→ Work to be completed
Copy each record below without changing a single word.
━━ Data to examine
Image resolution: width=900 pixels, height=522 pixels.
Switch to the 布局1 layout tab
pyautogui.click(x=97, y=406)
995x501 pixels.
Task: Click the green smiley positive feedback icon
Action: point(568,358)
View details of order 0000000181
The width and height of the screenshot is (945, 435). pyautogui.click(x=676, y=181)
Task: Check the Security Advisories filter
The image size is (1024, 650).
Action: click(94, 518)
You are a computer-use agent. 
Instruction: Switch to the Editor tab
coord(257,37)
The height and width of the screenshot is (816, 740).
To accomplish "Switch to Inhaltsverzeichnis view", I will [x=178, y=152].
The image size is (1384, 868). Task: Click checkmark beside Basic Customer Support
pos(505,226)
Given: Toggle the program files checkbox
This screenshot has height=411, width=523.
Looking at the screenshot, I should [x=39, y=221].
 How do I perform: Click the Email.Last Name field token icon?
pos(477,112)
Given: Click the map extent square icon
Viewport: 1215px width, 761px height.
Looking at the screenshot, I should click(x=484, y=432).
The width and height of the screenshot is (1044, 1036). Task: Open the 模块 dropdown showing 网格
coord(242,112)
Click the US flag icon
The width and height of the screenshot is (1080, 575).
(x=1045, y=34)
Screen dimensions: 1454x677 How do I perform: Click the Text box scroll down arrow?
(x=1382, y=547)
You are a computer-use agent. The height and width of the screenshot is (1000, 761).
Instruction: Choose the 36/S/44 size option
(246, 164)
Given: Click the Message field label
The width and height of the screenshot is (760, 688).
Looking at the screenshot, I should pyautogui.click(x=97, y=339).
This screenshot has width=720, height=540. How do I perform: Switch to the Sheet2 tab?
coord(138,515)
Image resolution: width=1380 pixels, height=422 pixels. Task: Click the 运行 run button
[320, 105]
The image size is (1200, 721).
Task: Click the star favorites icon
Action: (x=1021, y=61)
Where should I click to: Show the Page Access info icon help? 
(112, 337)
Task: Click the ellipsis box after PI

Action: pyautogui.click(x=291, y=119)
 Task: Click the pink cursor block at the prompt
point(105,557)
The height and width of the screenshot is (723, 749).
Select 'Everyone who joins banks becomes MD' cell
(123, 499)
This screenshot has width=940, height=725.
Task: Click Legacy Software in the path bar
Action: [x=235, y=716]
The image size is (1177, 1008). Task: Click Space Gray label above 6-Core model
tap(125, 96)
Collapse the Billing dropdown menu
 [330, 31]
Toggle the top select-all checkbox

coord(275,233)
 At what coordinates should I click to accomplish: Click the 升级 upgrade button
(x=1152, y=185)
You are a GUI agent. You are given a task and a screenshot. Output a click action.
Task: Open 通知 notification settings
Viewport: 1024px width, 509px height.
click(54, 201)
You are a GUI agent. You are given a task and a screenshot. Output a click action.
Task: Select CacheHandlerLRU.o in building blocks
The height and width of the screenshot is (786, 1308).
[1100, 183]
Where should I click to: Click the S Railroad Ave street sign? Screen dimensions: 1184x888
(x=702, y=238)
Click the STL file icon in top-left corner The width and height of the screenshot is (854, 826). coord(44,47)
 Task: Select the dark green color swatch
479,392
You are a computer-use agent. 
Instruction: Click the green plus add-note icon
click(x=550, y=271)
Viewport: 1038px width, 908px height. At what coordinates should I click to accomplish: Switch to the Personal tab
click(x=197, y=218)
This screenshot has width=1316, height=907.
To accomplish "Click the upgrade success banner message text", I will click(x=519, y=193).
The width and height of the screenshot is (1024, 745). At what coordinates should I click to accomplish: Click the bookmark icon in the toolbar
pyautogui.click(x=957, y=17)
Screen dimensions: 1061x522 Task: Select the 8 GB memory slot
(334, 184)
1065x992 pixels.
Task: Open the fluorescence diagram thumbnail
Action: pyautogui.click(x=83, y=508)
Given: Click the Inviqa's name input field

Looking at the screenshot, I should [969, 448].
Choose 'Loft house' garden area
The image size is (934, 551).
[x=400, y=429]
━━━━
→ Completed task
Image resolution: width=900 pixels, height=522 pixels.
Switch to the 布局1 layout tab
pyautogui.click(x=97, y=406)
995x501 pixels.
Task: Click the green smiley positive feedback icon
Action: point(568,358)
View details of order 0000000181
The width and height of the screenshot is (945, 435). pyautogui.click(x=676, y=181)
Task: Check the Security Advisories filter
The image size is (1024, 650).
Action: click(94, 518)
You are a computer-use agent. 
Instruction: Switch to the Editor tab
coord(257,37)
The height and width of the screenshot is (816, 740).
To accomplish "Switch to Inhaltsverzeichnis view", I will [x=178, y=152].
The image size is (1384, 868). Task: Click checkmark beside Basic Customer Support
pos(505,226)
Given: Toggle the program files checkbox
This screenshot has height=411, width=523.
Looking at the screenshot, I should [x=39, y=221].
 How do I perform: Click the Email.Last Name field token icon?
pos(477,112)
Given: Click the map extent square icon
Viewport: 1215px width, 761px height.
Looking at the screenshot, I should click(x=484, y=432).
The width and height of the screenshot is (1044, 1036). Task: Open the 模块 dropdown showing 网格
coord(242,112)
Click the US flag icon
The width and height of the screenshot is (1080, 575).
(x=1045, y=34)
Screen dimensions: 1454x677 How do I perform: Click the Text box scroll down arrow?
(x=1382, y=547)
You are a computer-use agent. The height and width of the screenshot is (1000, 761).
Instruction: Choose the 36/S/44 size option
(246, 164)
Given: Click the Message field label
The width and height of the screenshot is (760, 688).
Looking at the screenshot, I should pyautogui.click(x=97, y=339).
This screenshot has width=720, height=540. How do I perform: Switch to the Sheet2 tab?
coord(138,515)
Image resolution: width=1380 pixels, height=422 pixels. Task: Click the 运行 run button
[320, 105]
The image size is (1200, 721).
Task: Click the star favorites icon
Action: (x=1021, y=61)
Where should I click to: Show the Page Access info icon help? 
(112, 337)
Task: Click the ellipsis box after PI

Action: pyautogui.click(x=291, y=119)
 Task: Click the pink cursor block at the prompt
point(105,557)
The height and width of the screenshot is (723, 749).
Select 'Everyone who joins banks becomes MD' cell
(123, 499)
This screenshot has width=940, height=725.
Task: Click Legacy Software in the path bar
Action: [x=235, y=716]
The image size is (1177, 1008). Task: Click Space Gray label above 6-Core model
tap(125, 96)
Collapse the Billing dropdown menu
 [330, 31]
Toggle the top select-all checkbox

coord(275,233)
 At what coordinates should I click to accomplish: Click the 升级 upgrade button
(x=1152, y=185)
You are a GUI agent. You are given a task and a screenshot. Output a click action.
Task: Open 通知 notification settings
Viewport: 1024px width, 509px height.
click(54, 201)
You are a GUI agent. You are given a task and a screenshot. Output a click action.
Task: Select CacheHandlerLRU.o in building blocks
The height and width of the screenshot is (786, 1308).
[1100, 183]
Where should I click to: Click the S Railroad Ave street sign? Screen dimensions: 1184x888
(x=702, y=238)
Click the STL file icon in top-left corner The width and height of the screenshot is (854, 826). coord(44,47)
 Task: Select the dark green color swatch
479,392
You are a computer-use agent. 
Instruction: Click the green plus add-note icon
click(x=550, y=271)
Viewport: 1038px width, 908px height. At what coordinates should I click to accomplish: Switch to the Personal tab
click(x=197, y=218)
This screenshot has width=1316, height=907.
To accomplish "Click the upgrade success banner message text", I will click(x=519, y=193).
The width and height of the screenshot is (1024, 745). At what coordinates should I click to accomplish: Click the bookmark icon in the toolbar
pyautogui.click(x=957, y=17)
Screen dimensions: 1061x522 Task: Select the 8 GB memory slot
(334, 184)
1065x992 pixels.
Task: Open the fluorescence diagram thumbnail
Action: pyautogui.click(x=83, y=508)
Given: Click the Inviqa's name input field

Looking at the screenshot, I should [969, 448].
Choose 'Loft house' garden area
The image size is (934, 551).
[x=400, y=429]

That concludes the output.